Goule was a congressional staffer under then-House Agriculture Committee chair Collin Peterson (D., Minn.) during the 2008 farm bill writing process that required a compromise on COOL, which was first written into the 2002 farm bill.
One of the complaints from the domestic meat industry is that the current rule comes nearly full circle to what was originally rejected after the 2002 farm bill. For instance, packers can now label product as commingled, even if it is produced solely in the U.S.
Goule said packers and processors have the means to trace each individual package of meat, especially considering the many voluntary initiatives such as Certified Angus Beef or naturally raised.
Plaintiffs argued that mandating labeling from the government is not as effective as the voluntary programs, which use the market as an incentive to make up for the cost differences associated with labeling.
Nick Giordano, vice president and counsel for international affairs at the National Pork Producers Council, noted that how the judge rules on the preliminary injunction could also provide insight into how a final ruling on the merits of the case will unfold.

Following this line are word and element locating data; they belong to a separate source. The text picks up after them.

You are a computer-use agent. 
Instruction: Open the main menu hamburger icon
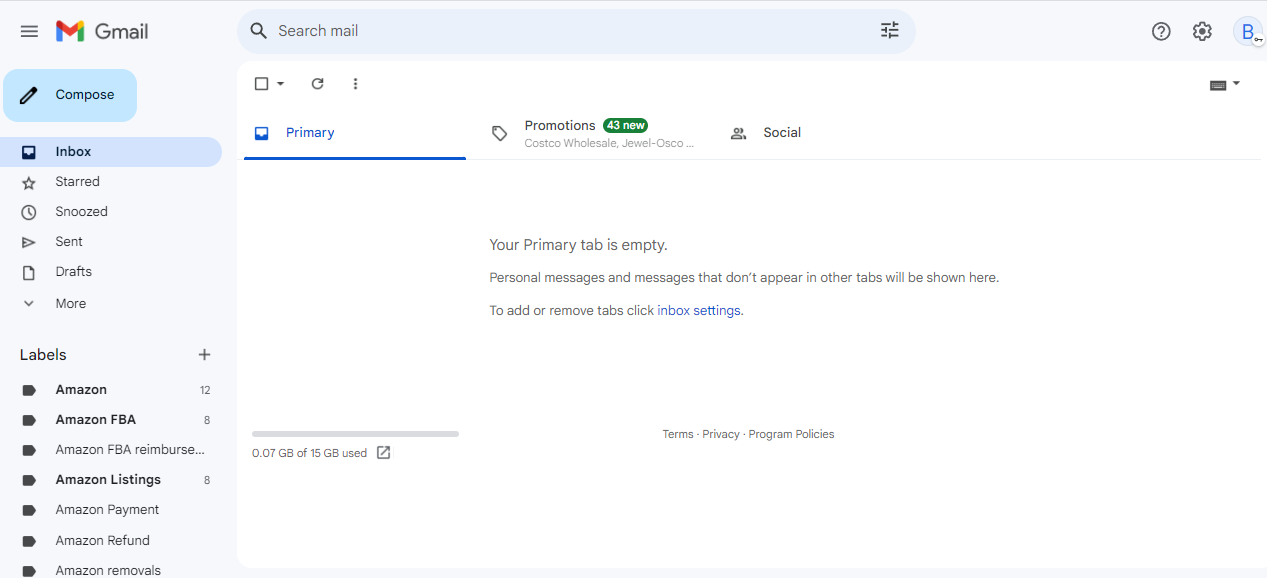[x=29, y=31]
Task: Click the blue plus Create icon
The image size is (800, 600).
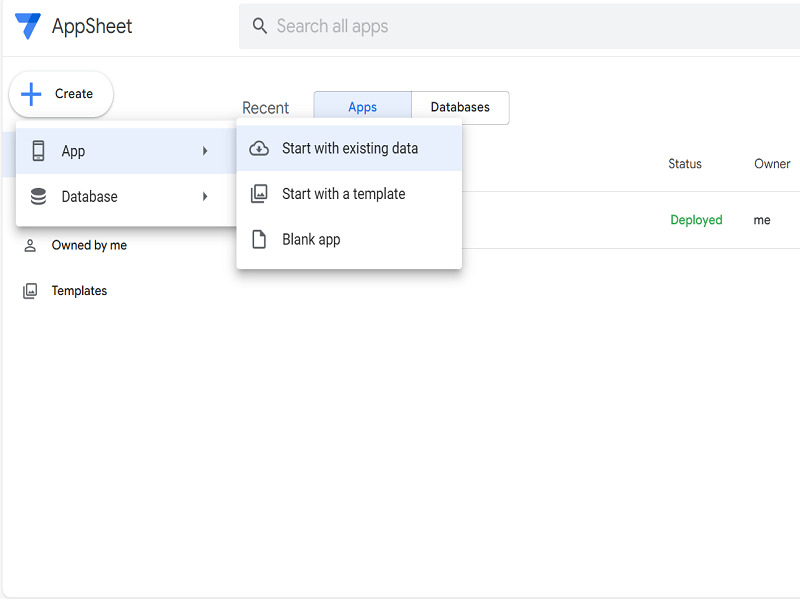Action: pos(32,94)
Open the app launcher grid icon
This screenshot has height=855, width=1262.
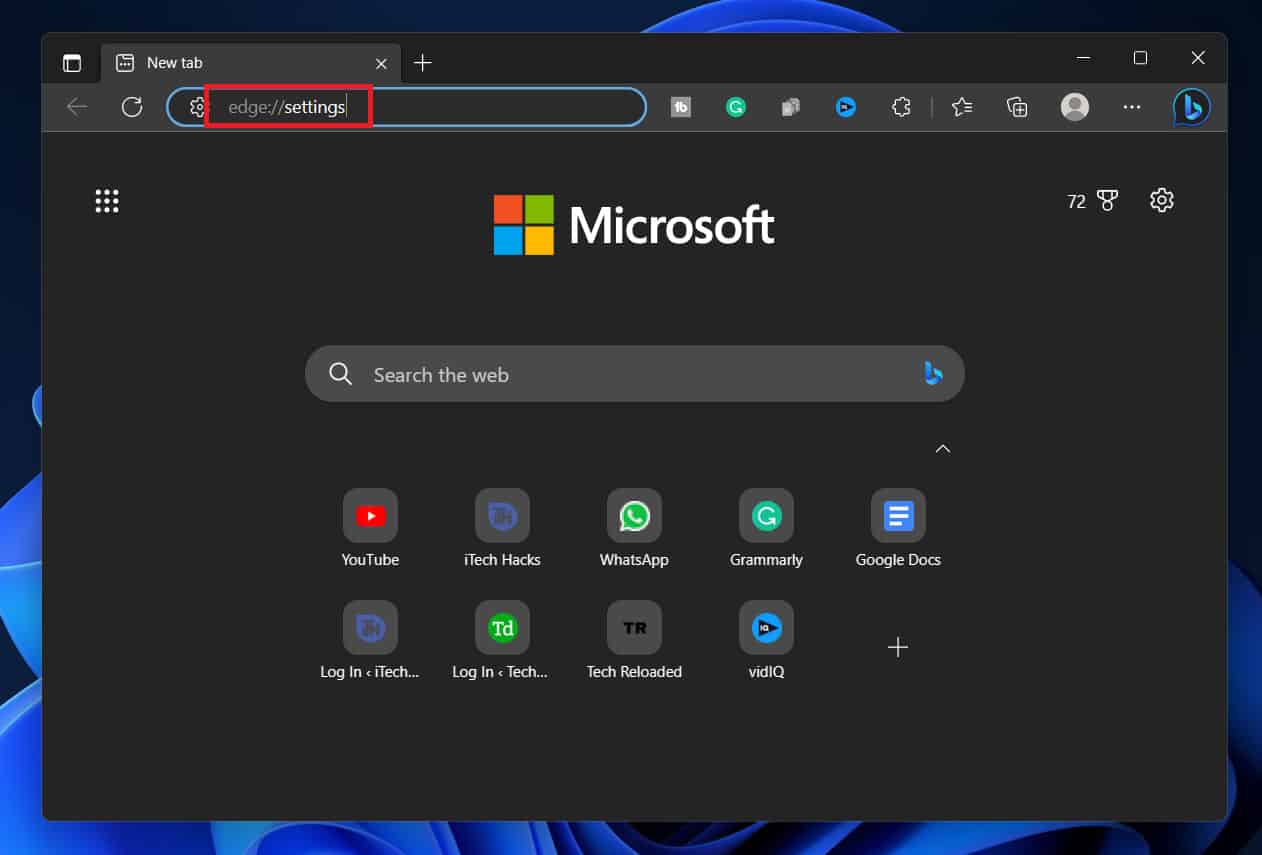[x=107, y=201]
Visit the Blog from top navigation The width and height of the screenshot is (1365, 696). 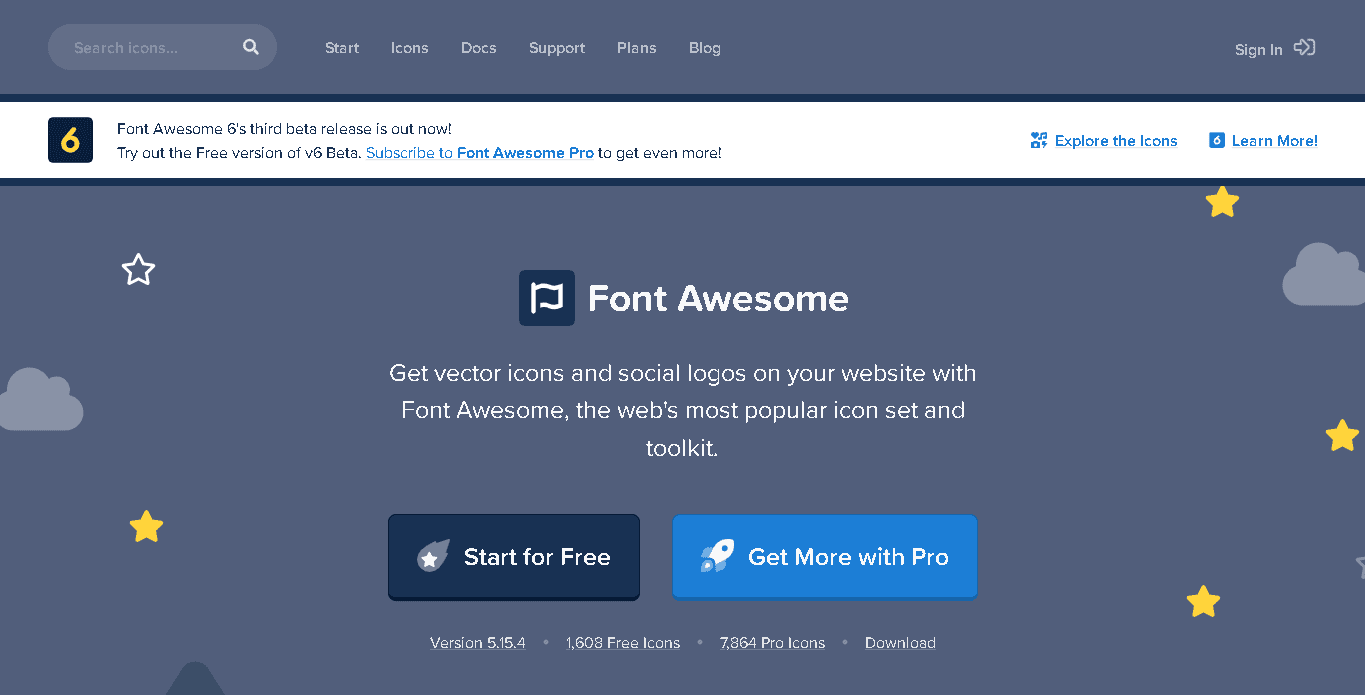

"If a preliminary injunction is granted, that means it is more likely that the judge is going to find against the rule and in favor of the petitioning meat industry," Giordano said.
If the court doesn't enjoin the rule or stop implementation, he said the industry would be "pulled through a keyhole and made to make changes that could cause economic dislocations in the industry." Also, this would become partially unnecessary if WTO eventually rules against COOL.
Giordano said it is "very likely" that WTO will rule against the U.S. in the second or third quarter of 2014.
Canada officially called for a compliance panel review of the rule, and depending on the findings, it is expected that another appellate panel will have to examine the ruling as well.